Passarono sei mesi e i delitti della cascina erano ancora irrisolti. Spentosi il clamore mediatico, Vernullo inoltrò la richiesta di archiviazione al procuratore capo il quale, a sua volta, non riuscì firmarla poiché fu rinvenuto la mattina successiva nel proprio ufficio, seduto alla scrivania con la penna in mano, la richiesta di archiviazione davanti e il cranio fracassato da un pistone di 104 mm di alesaggio ritrovato, venato di sangue, accanto al corpo. L’uccisione del procuratore generale riaccese l’attenzione dei giornali e delle televisioni sul caso e i riflettori dell’opinione pubblica furono di nuovo puntati su Vernullo, che si barricò in procura sotto il tiro incrociato dei media e dei colleghi che esigevano una spiegazione. Chiese una scorta, negata, limitò le uscite al minimo indispensabile e smise di fumare, ma non di andare in motocicletta la sera.

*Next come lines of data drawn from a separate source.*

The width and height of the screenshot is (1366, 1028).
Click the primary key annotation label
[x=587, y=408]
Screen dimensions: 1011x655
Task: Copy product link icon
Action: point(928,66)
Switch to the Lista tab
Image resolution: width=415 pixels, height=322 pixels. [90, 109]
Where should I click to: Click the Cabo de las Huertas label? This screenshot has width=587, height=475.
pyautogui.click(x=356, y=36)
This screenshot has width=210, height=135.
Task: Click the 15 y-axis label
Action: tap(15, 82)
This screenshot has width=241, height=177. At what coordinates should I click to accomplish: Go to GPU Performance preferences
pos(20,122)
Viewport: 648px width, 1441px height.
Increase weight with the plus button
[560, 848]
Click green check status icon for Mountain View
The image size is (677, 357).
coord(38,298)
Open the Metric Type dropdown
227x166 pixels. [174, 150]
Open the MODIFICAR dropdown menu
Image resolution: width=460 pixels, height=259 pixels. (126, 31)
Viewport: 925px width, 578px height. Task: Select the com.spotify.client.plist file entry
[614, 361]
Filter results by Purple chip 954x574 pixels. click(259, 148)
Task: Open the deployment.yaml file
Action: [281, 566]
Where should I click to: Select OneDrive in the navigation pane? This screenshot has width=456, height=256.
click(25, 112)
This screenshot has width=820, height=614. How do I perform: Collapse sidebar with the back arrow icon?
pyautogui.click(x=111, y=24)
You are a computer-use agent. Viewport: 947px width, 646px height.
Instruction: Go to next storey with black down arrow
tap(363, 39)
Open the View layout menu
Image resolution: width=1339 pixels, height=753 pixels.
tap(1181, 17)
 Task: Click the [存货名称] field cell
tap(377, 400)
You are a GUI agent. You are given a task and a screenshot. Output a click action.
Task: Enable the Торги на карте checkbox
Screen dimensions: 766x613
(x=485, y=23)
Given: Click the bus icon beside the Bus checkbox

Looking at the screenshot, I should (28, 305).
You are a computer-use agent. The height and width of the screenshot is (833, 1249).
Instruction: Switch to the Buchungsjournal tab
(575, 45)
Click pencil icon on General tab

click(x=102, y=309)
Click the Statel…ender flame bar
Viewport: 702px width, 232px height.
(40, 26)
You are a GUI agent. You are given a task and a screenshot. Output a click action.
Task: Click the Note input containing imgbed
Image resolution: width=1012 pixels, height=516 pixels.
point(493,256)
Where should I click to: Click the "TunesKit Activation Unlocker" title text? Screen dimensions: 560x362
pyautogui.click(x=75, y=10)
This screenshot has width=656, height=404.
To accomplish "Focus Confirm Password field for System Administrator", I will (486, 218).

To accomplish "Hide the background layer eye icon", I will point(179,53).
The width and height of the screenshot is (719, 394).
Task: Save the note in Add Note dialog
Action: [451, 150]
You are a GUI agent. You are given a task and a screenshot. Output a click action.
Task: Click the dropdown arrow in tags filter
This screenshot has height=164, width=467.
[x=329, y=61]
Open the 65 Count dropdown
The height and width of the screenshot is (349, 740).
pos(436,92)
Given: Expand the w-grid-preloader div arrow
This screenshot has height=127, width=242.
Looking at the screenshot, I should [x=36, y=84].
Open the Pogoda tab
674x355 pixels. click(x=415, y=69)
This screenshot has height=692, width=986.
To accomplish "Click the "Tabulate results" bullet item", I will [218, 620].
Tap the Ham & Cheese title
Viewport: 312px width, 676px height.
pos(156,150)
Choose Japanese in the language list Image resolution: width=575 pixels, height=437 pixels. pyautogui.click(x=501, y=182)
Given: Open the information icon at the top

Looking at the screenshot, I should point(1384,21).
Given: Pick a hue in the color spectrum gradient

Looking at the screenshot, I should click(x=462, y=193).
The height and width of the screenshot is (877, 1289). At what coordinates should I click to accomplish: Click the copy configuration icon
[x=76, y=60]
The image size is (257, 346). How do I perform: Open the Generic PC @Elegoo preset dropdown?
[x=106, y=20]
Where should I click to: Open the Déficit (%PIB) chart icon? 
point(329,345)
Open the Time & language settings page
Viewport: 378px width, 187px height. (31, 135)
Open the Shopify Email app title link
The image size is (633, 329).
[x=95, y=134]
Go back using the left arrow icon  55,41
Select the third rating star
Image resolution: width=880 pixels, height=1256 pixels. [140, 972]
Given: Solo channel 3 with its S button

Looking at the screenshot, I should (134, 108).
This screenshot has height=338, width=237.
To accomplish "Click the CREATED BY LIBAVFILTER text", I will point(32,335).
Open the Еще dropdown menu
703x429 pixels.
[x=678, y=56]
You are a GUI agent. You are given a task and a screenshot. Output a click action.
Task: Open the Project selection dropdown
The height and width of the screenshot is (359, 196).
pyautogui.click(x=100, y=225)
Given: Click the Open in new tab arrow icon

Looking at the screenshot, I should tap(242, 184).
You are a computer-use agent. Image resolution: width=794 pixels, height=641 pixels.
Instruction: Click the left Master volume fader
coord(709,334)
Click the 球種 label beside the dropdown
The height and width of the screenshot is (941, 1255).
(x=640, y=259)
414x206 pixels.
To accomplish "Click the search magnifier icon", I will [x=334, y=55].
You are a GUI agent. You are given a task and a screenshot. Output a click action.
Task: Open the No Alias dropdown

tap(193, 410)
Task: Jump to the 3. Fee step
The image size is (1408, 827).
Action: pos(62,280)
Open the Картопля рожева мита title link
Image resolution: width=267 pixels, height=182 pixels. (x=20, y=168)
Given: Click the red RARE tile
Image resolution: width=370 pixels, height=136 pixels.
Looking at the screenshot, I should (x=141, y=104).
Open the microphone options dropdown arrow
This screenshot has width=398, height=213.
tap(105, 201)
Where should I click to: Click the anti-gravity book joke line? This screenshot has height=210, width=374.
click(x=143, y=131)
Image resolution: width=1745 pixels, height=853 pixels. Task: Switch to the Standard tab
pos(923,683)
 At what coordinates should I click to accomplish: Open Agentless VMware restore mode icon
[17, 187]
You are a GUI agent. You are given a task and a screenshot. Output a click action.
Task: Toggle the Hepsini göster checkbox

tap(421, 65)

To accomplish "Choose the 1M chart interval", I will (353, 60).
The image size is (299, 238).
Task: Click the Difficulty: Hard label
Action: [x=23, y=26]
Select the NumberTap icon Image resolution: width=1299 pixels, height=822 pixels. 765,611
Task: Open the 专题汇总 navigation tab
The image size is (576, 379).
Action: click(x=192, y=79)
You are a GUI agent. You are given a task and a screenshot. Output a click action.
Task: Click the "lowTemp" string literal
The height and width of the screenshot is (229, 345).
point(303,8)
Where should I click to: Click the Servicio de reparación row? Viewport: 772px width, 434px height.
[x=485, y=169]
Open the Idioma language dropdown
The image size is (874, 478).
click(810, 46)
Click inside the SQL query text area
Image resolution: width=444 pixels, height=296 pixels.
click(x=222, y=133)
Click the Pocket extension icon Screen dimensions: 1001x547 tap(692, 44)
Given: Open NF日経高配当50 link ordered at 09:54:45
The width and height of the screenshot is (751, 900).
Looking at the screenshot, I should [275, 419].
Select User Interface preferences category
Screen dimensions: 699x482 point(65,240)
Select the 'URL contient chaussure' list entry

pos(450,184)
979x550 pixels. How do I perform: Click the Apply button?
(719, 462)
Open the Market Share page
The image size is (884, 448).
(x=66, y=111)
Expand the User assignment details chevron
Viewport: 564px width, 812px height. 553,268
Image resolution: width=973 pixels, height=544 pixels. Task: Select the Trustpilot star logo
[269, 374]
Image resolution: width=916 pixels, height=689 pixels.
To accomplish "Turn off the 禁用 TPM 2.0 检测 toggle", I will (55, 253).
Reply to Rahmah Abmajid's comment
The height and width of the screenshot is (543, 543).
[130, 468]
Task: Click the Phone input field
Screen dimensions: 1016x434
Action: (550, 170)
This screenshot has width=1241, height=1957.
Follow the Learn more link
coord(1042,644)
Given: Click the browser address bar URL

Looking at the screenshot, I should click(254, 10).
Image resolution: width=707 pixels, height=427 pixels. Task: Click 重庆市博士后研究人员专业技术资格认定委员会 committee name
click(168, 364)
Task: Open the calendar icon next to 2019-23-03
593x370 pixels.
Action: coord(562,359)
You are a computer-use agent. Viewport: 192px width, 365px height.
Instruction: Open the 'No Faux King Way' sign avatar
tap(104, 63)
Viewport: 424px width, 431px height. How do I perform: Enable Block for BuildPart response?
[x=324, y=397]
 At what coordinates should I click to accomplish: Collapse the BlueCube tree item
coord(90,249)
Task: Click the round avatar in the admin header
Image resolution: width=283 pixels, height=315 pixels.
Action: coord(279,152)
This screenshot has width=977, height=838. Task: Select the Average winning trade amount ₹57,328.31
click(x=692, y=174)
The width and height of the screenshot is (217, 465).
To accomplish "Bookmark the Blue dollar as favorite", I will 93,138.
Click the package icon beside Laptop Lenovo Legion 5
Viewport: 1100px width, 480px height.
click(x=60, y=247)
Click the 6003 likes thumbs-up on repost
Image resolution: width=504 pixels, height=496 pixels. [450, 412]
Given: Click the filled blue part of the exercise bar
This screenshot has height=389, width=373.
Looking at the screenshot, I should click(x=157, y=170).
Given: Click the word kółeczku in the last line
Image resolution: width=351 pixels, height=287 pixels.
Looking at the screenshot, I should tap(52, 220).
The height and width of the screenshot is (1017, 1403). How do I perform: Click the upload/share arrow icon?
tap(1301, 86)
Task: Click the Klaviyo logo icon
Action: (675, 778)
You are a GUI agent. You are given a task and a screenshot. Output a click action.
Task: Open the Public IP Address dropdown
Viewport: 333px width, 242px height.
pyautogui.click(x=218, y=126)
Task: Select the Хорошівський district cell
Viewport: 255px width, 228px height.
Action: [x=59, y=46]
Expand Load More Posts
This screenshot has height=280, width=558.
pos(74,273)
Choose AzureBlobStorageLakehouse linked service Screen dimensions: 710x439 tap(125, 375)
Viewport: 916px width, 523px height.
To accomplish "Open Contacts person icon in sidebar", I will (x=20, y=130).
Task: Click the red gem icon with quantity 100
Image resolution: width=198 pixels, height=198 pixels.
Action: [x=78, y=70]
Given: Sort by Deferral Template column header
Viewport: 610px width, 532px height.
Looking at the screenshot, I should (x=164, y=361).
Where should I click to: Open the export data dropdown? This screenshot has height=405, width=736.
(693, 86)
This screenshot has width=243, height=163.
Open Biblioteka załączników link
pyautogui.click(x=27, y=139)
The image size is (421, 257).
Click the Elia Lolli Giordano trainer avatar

Cinque giorni dopo l’omicidio del procuratore capo, bussò alla porta del suo ufficio il maresciallo Parisi.
- Buongiorno dottore, posso?
- Ah, buongiorno maresciallo, che c’è?
- Novità, per lei.- e si avvicinò alla scrivania dove Vernullo era chino.
- Mi scriva un rapporto…
- Riguardano i tre morti nel casolare.
- Sono occupato, Parisi. Scriva e poi vediamo.
- Dottore, mi dia retta: è importante.
Vernullo alzò gli occhi e scrutò Parisi: - si accomodi.
- Grazie. Posso accendere una sigaretta?
- Faccia pure, non è ancora reato fumare nei luoghi pubblici.
- Lei va in moto, vero dottore?
- Come fa a saperlo?
- Ho visto la macchia sulla scarpa destra…
- …stia tranquillo: tra non molto le vedrà solo sulle scarpe sinistre, stanno arrivando i giapponesi con le loro moto potenti, affidabili, veloci… e tutte col cambio a sinistra: dicono che ci colonizzeranno.
- Le ho viste pure io le moto giapponesi. Belle, senza dubbio. Nel mio piccolo pure io vado in moto, sa? Ho un Moroni “4 di mazze”. Guardi, ho anche la macchia sulla scarpa destra, mannaggia… mia moglie mi fa sempre la predica che rovino le scarpe, con quello che costano…
- Non pensavo. Ma lei è venuto qua per parlare di motociclette e di scarpe?
- No, volevo parlarle dell’omicidio del dottor Aricò.
- …se ne sta occupando Di Benedetto. Parli con lui.
- Credo che invece sia meglio che ne parli con lei.
Vernullo si tolse gli occhiali e si sfregò la faccia con le mani, mettendole ai lati della testa.
- Non voleva parlarmi dei tre sfigurati nella casa in campagna?
- Ci arriviamo tra poco, dottore; intanto, mi dica: che bisogno c’era di ammazzare il procuratore capo?
Le parole di Parisi riempirono la stanza come la miscela prima della combustione dentro il cilindro: era imminente la fine della fase di compressione. Valvole chiuse. Lo stantuffo sale rapidamente verso il punto morto superiore incrementando la sua velocità lineare. La scarica elettrica parte dall’accensione.
Fa caldo, la temperatura aumenta con la pressione. C’è un istante in cui il moto del pistone si ferma. Non se ne accorge mai nessuno, ma il pistone si ferma per un brevissimo attimo prima di invertire il moto e scendere giù in picchiata sprigionando la forza propulsiva. E’ in quell’istante che si decidono le sorti di una combustione ben fatta perché, anche se il pistone è fermo, la temperatura aumenta lo stesso e la colonna di gas esplosivi continua a comprimersi, non ha vie di fuga: le valvole si apriranno solo dopo la combustione.
Scintilla.
Scoppio.
- Aricò mi aveva detto che avrebbe certamente archiviato l’inchiesta. Ho dovuto fermarlo.
- Ammazzandolo con un pistone di più di dieci centimetri di diametro che non si sa nemmeno a che moto appartenga?? Di Benedetto sta cercando la provenienza di quel pistone scomodando l’FBI, l’Interpol e forse pure la NASA; dottore, ma chi gliel’ha fatto fare? Perché?!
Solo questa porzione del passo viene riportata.